*Source extract*:
+++

Widening/narrowing conversions between integer sizes and float-to-half conversions each have their own constraint class.

Family 7: Copy / Move Instructions (register transfer)

The copy family (opcodes 440-503) maps to constraint classes that encode same-class and cross-class register transfers:

// Constraint class 0x40 — Same-class copy
// Example: MOV.b32  (Int32 -> Int32)
// Used by opcodes 440-443 (type-preserving moves)
case 0x40:
    desc[0] = { kind=0, value=sub_A778C0(a1, v4, 0) }   // input[0]: same class
    desc[1] = { kind=-1, value=sub_B5BA00(a1, v4) }      // output:  same class
    sub_A78010(a1, desc, 2)
// Constraint class 0x42 — Cross-class copy (Int32 <-> Float32)
// Example: MOV from Int32Regs to Float32Regs (bitcast-level move)
// Used by opcodes 444+ (cross-class moves)
case 0x42:
    desc[0] = { kind=0, value=sub_A778C0(a1, <source_class>, 0) }   // input: source class
    desc[1] = { kind=-1, value=sub_B5BA00(a1, <dest_class>) }        // output: dest class
    sub_A78010(a1, desc, 2)

Cross-class copies are never coalesced by the register coalescer (they remain as explicit mov instructions in PTX output). The constraint table enforces this by assigning distinct source and destination classes.

+++

*Task details*:
Please decide whether each statement below agrees with the register-copy text above, answering yes or no and quoting the text's deciding words. (a) Constraint class 0x40 is used by opcodes 440-443. (b) The register coalescer merges cross-class copies. (c) Constraint class 0x42 handles same-class copies.

*Information supplied*:
+++

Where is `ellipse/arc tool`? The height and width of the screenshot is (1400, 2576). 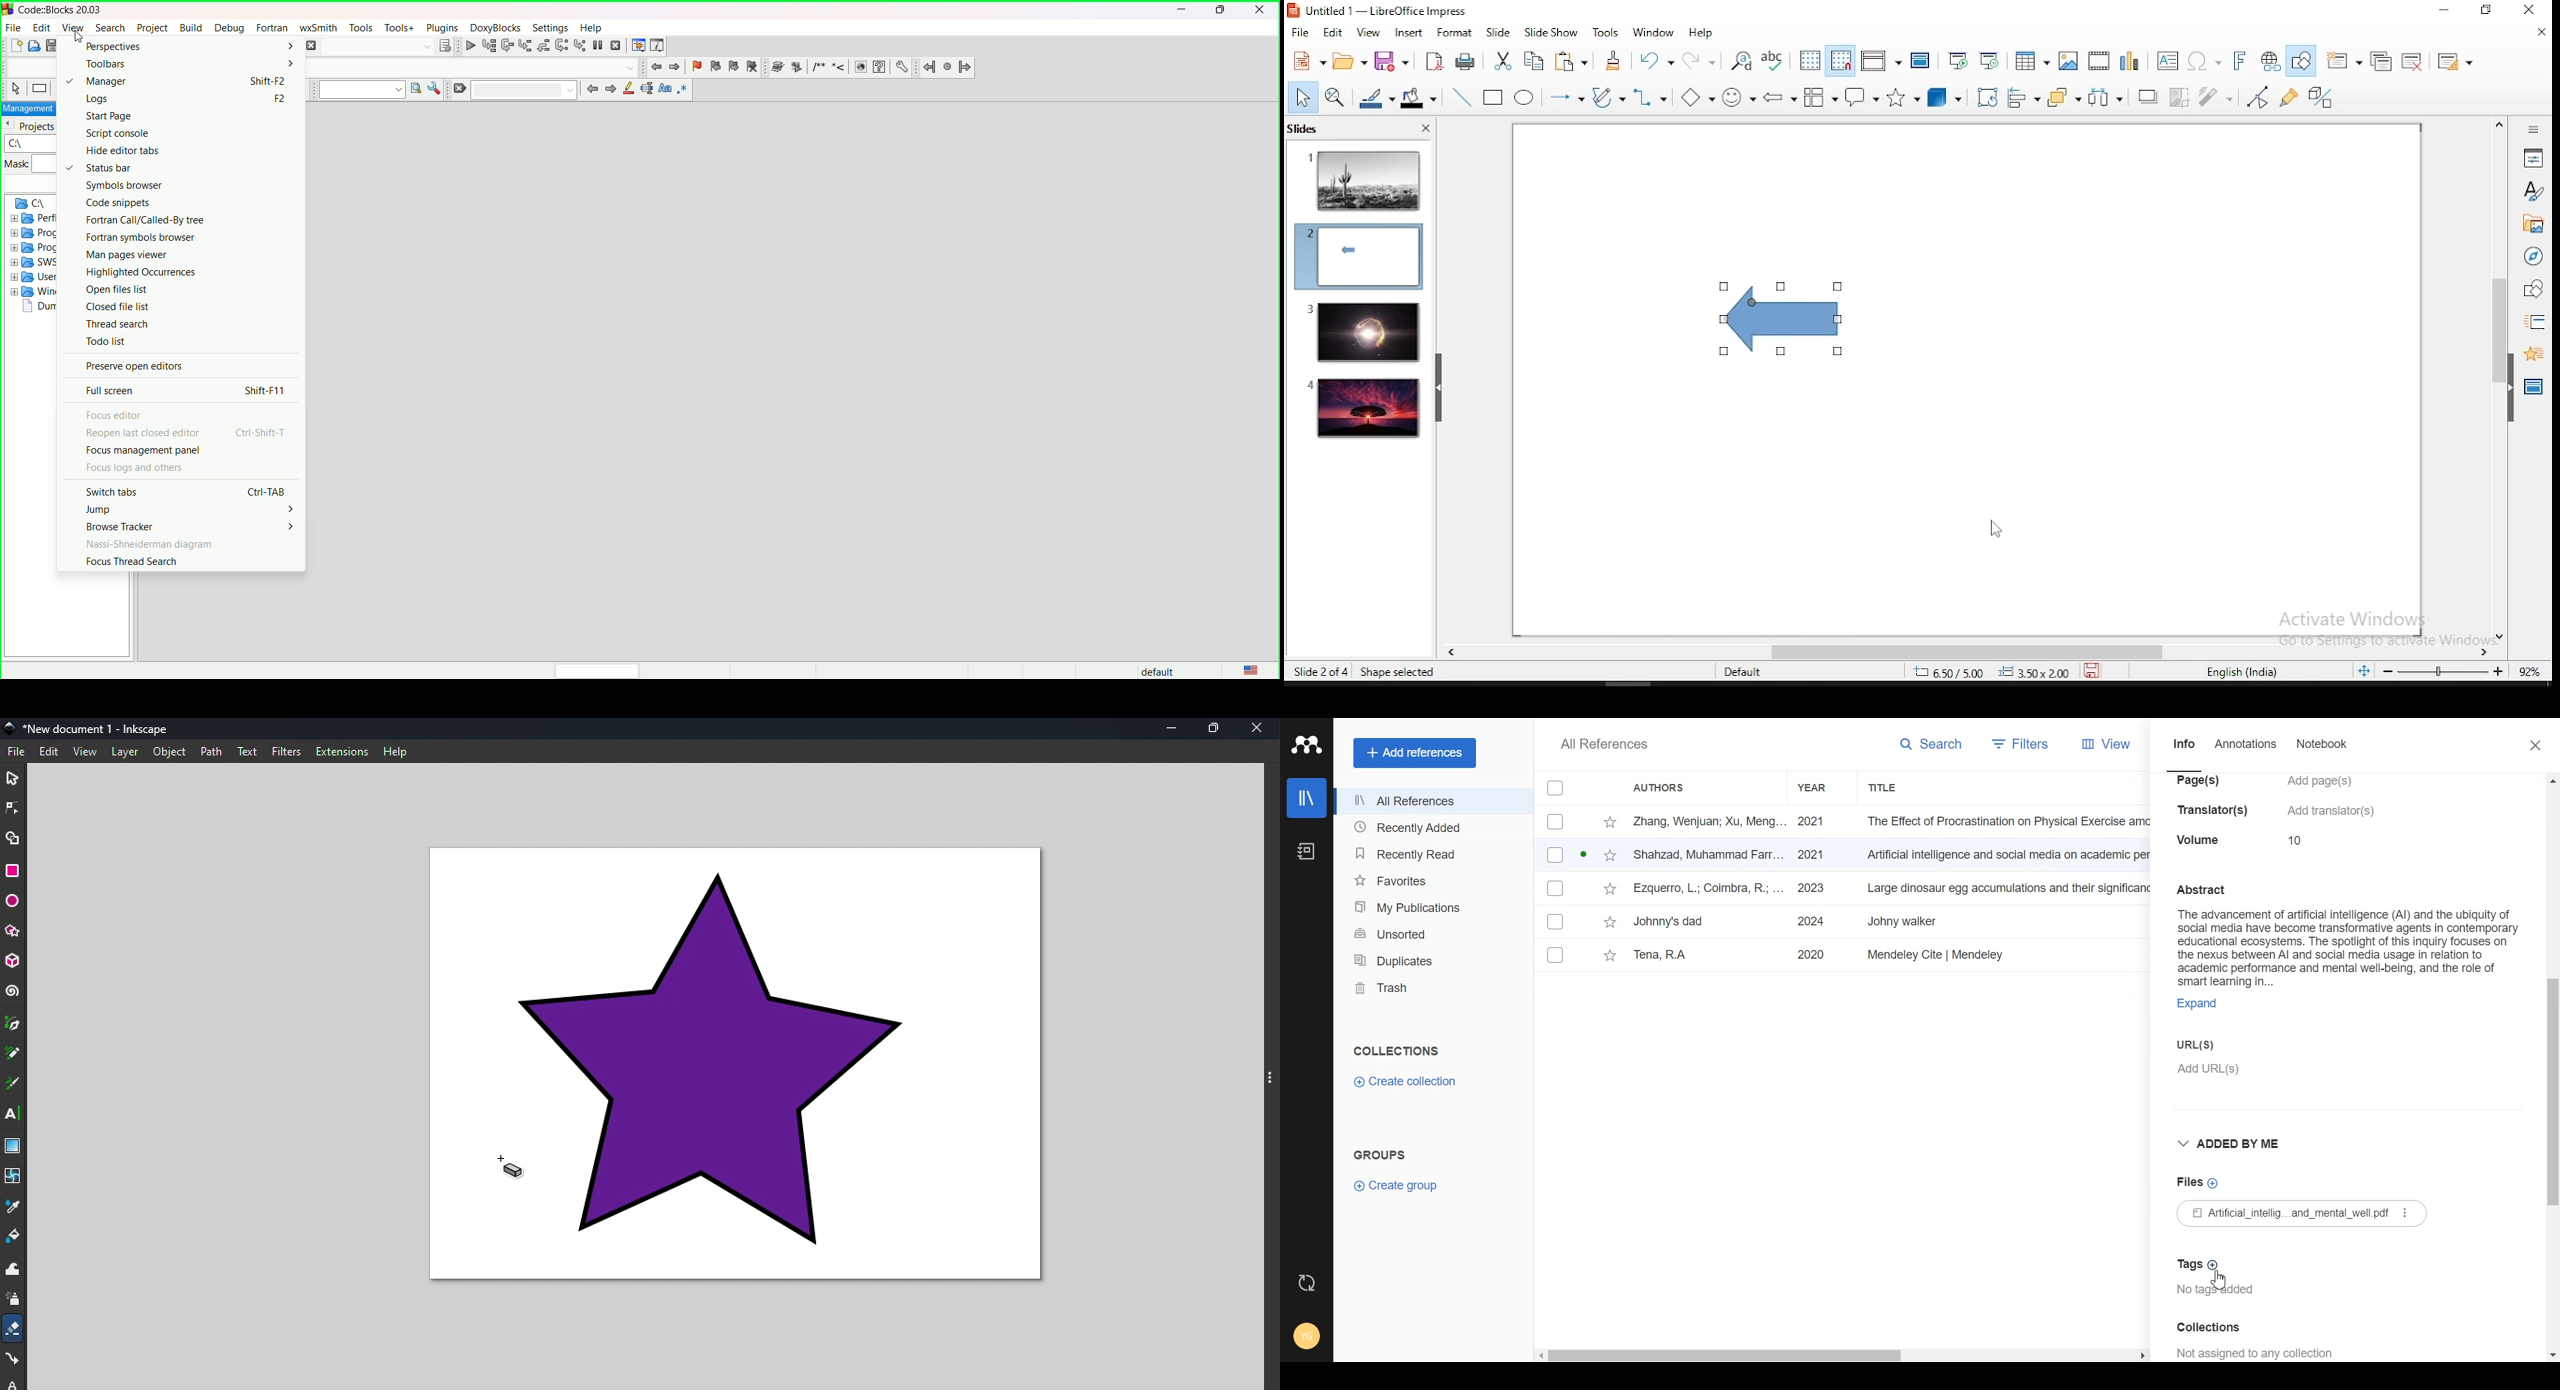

+++

*Answer to the task*:
(a) Yes: "// Used by opcodes 440-443 (type-preserving moves)"
(b) No: "Cross-class copies are never coalesced by the register coalescer"
(c) No: "// Constraint class 0x42 — Cross-class copy (Int32 <-> Float32)"